> [What is asked]:
[1] Reproduce the passage of the change-blindness abstract from "Thornton, I., &" to "Eye Movements (ECEM11).".
[2] List the lines of evidence that the change-blindness abstract says will be presented for representing change without awareness.

> [Document]:
⁂
Thornton, I., & Fernandez-Duque, D. (2001). Further Evidence for the Representation of Change without Awareness. In 11th European Congress on Eye Movements (ECEM11).


Cite as: https://hdl.handle.net/11858/00-001M-0000-0013-E232-5
Abstract
Recently we suggested that studies of change blindness may be telling us more about the limits of explicit reporting/visual awareness than about the limits of visual representation (Fernandez-Duque Thornton, 2000; Thornton Fernandez-Duque, 2000). We coupled simple change blindness displays -- in which one rectangle could change orientation -- with two types of implicit secondary tasks: a 2AFC localization paradigm or a speeded orientation priming paradigm. In both cases we found that undetected changes influenced patterns of responses on the secondary tasks. While some researchers have recently begun to question the notion of implicit detection of change (see Mitroff Simons, OPAM 2000; VSS 2001), here I will present 3 additional lines of evidence to support the claim that the visual system can represent change in the absence of awareness. 1) First, I will review eye movement studies from several labs showing differential gaze patterns when changes go unnoticed. 2) Second, I will present ERP data from our lab (Fernandez-Duque et al., submitted) showing that neural signatures of undetected changes are distinct from those to detected changes or catch trials. 3) Thirdly, I will describe a new behavioral paradigm that is highly robust against contamination from 'strategic' responses, thus providing even stronger evidence for implicit detection of change.
⁂
> [Data section]:

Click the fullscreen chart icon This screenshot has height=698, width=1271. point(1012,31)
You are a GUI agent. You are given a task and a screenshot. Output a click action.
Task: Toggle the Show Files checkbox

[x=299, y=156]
⁂
> [Task responses]:
[1]
Thornton, I., & Fernandez-Duque, D. (2001). Further Evidence for the Representation of Change without Awareness. In 11th European Congress on Eye Movements (ECEM11).

[2]
1. Eye movement studies from several labs showing differential gaze patterns when changes go unnoticed
2. ERP data from the authors' lab (Fernandez-Duque et al., submitted) showing that neural signatures of undetected changes are distinct from those to detected changes or catch trials
3. A new behavioral paradigm that is highly robust against contamination from 'strategic' responses